Caring and Inclusion:
HK$680 million are being allocated for vocational and professional education, extending incentives and subsidies for 5 years. An additional HK$100 million supports post-secondary institutions forming an Alliance of Universities in Applied Sciences. The budget addresses community care and residential services, increasing service vouchers to HK$11,000 and HK$5,000 for Community Care and Residential Care, respectively. A 3-year pilot scheme provides an extra HK$500 monthly subsidy for employed disabled recipients of CSSA. The plan includes establishing 10 aided childcare centres, adding 900 places within 3 years, and expanding the After School Care Programme for Pre-primary Children to about 1,200 places within the same timeframe. In healthcare, the budget advances the construction of the Chinese Medicine Hospital and the Government Chinese Medicines Testing Institute, expected to begin service from the end of 2025. Additionally, there's an immediate 80 cents per stick increase in the duty on cigarettes as part of tobacco control measures.
Public Finance:
Hong Kong presents a financial overview, forecasting a consolidated deficit of HK$101.6 billion for 2023/24 and HK$48.1 billion for 2024/25, with fiscal reserves expected to be HK$733.2 billion and HK$685.1 billion, respectively. The plan extends to 2028/29, forecasting consolidated surpluses and fiscal reserves of HK$832.2 billion by end March 2029. The Fiscal Consolidation Programme aims for gradual fiscal balance, emphasizing expenditure cuts and pragmatic revenue increases while prioritizing public service provision. Measures include maintaining zero growth in the civil service establishment, reducing recurrent government expenditure by 1% in 2026/27, and reviewing and reprioritizing capital works projects. Revenue adjustments involve increasing business registration fees, implementing a two-tier standard rates regime for certain taxpayers, resuming Hotel Accommodation Tax collection, and introducing a progressive rating system for domestic properties.
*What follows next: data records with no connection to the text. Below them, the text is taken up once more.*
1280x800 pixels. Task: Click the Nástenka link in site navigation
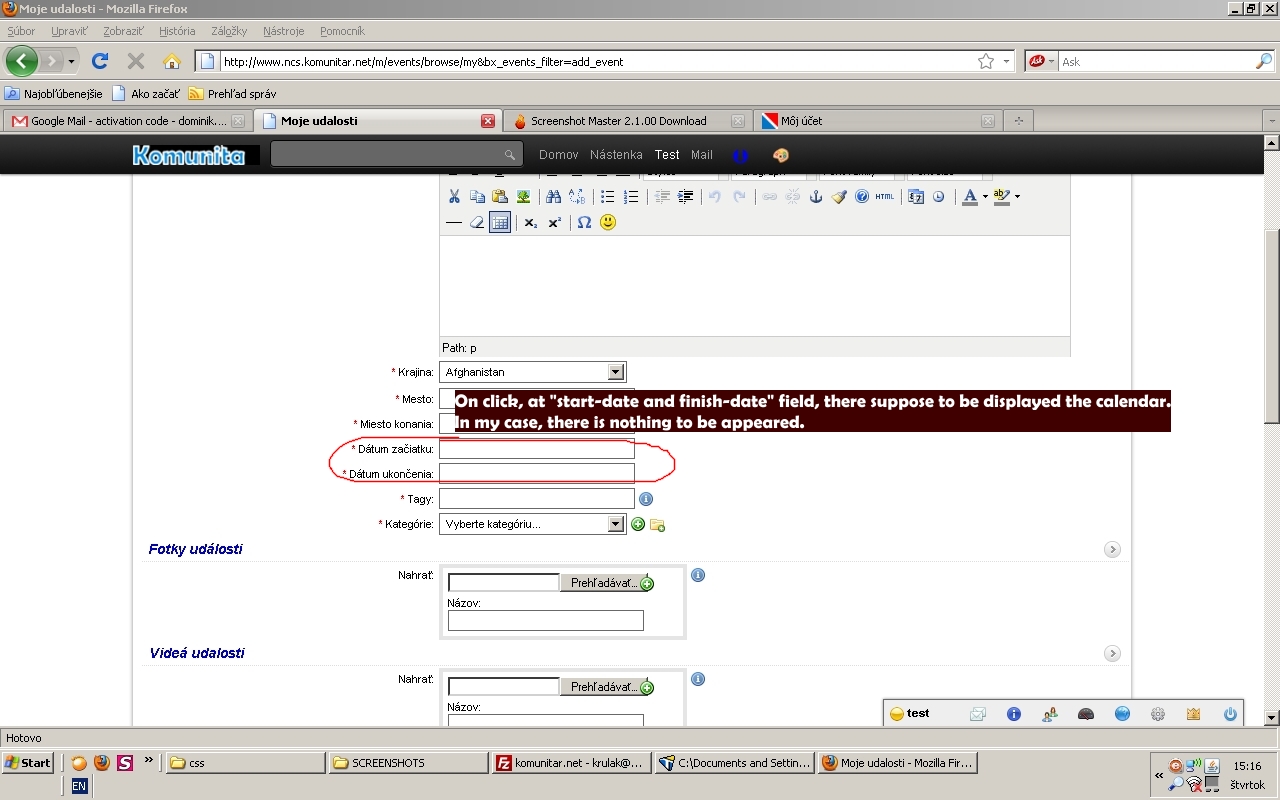click(x=616, y=155)
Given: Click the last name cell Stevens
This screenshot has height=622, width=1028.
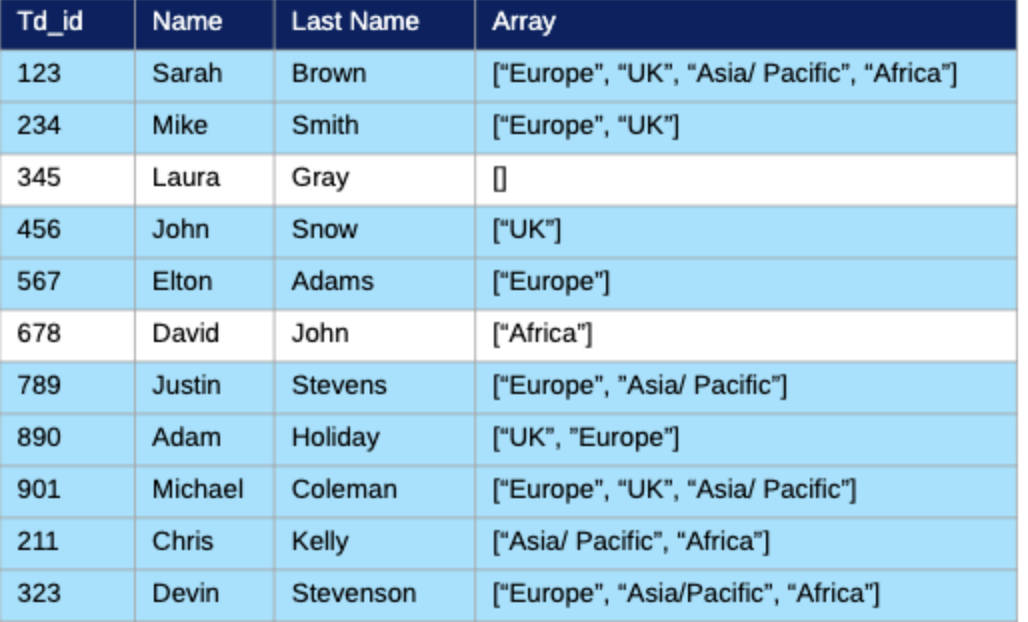Looking at the screenshot, I should click(339, 386).
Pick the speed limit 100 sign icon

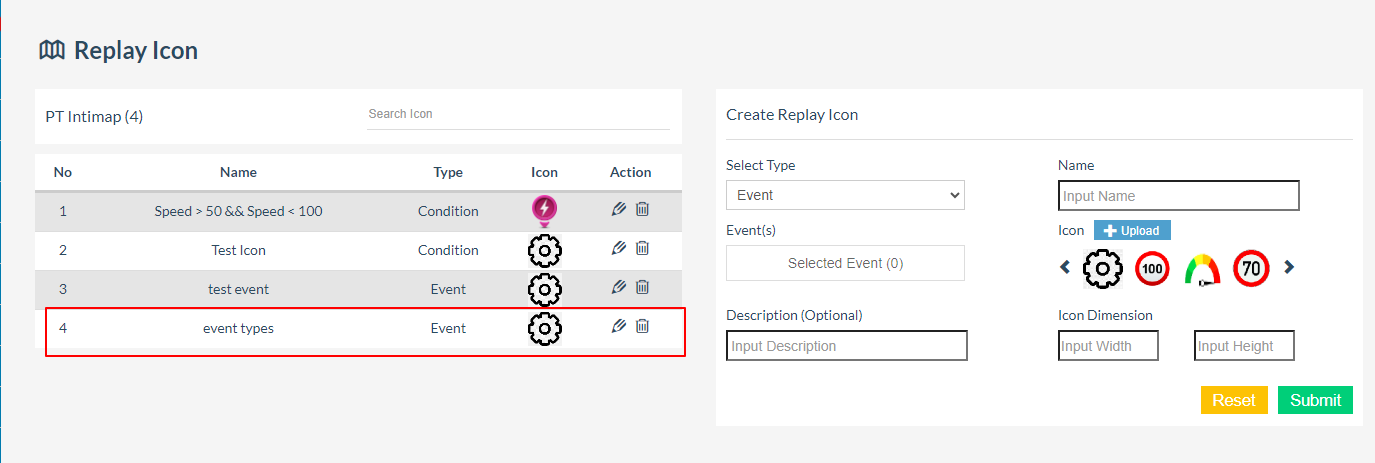click(1152, 268)
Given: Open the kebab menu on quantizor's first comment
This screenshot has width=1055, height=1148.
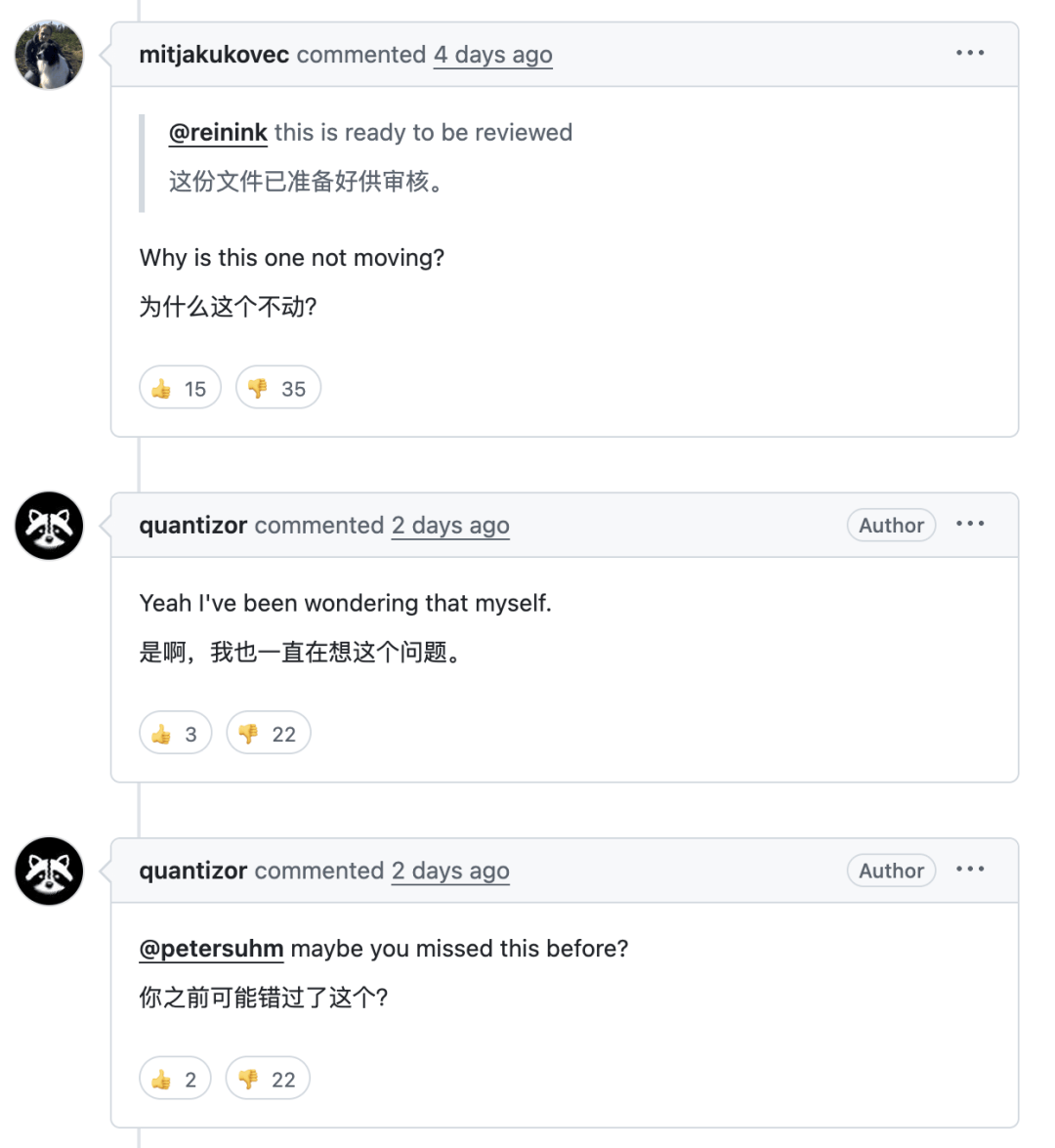Looking at the screenshot, I should [x=970, y=525].
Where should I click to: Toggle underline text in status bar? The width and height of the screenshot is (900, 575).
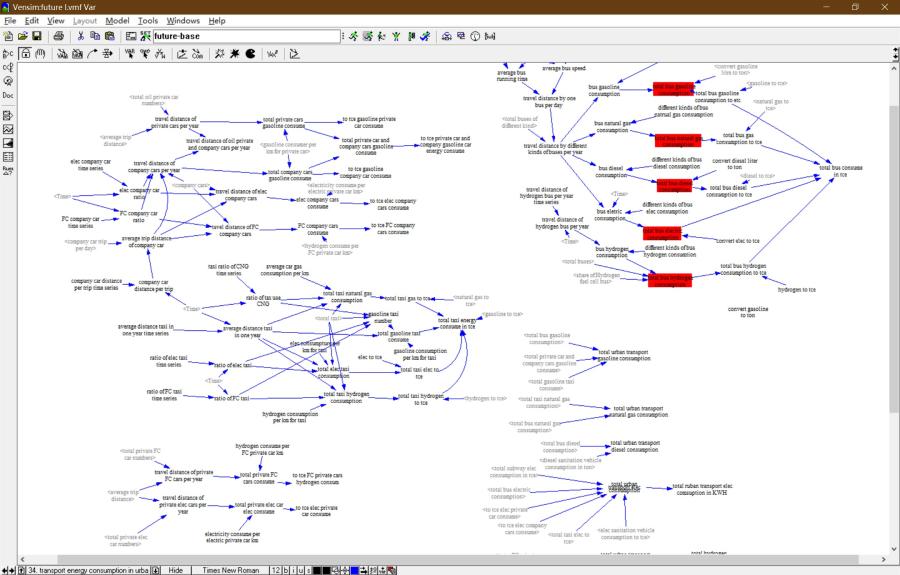301,569
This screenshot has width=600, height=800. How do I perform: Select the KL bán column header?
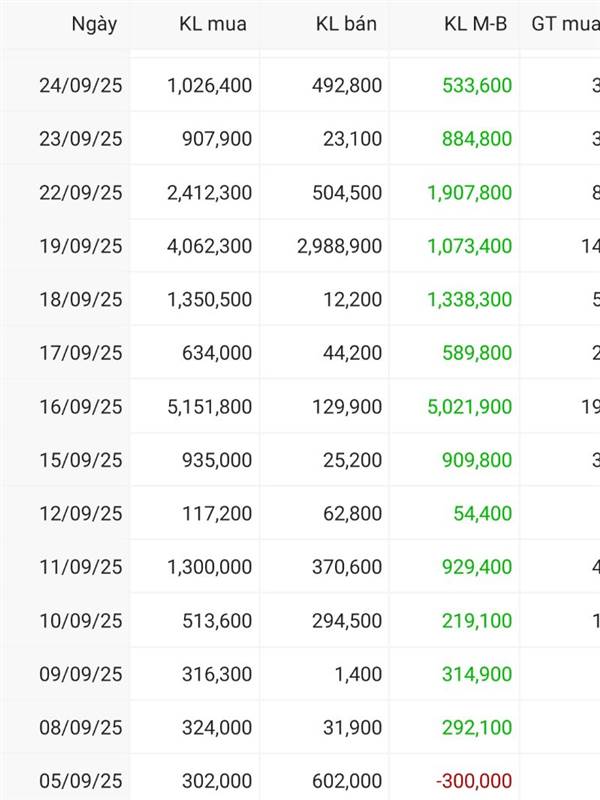tap(346, 24)
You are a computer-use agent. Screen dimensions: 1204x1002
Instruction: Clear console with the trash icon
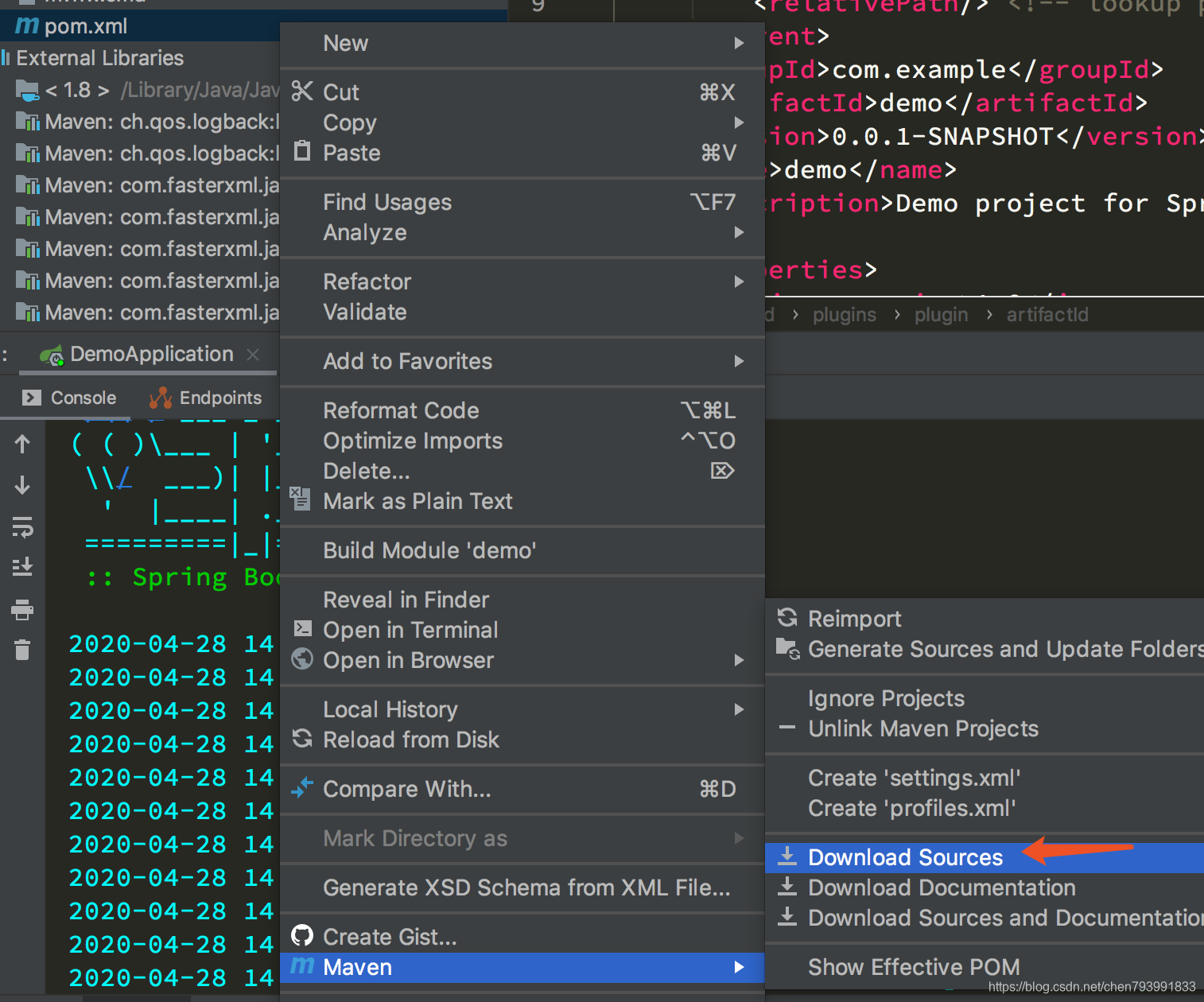point(22,650)
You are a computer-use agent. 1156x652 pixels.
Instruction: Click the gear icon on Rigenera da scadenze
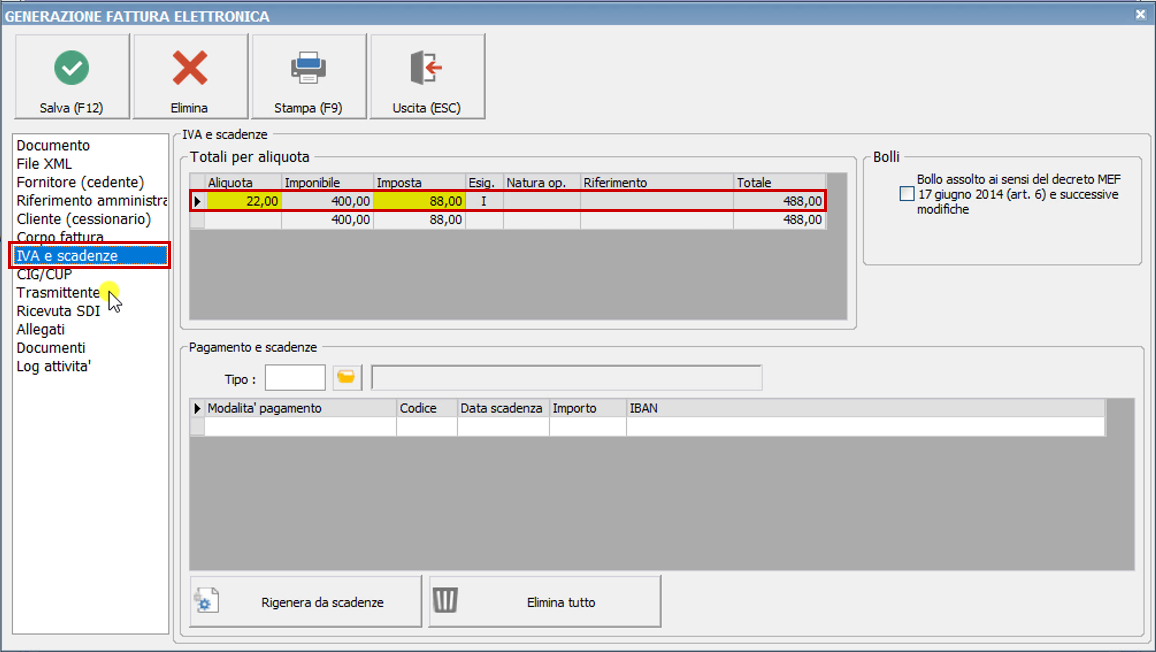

In conclusion, the 2024-25 budget sets a robust foundation for sustainable growth, innovation, and heightened competitiveness. With a strategic focus on diverse sectors, ranging from green initiatives to digital transformation and industry development, the budget opens avenues for exciting opportunities within our community and beyond. The outlined measures reflect a proactive approach to economic resilience and social inclusivity, showcasing the government's commitment to steering Hong Kong towards a dynamic and prosperous future.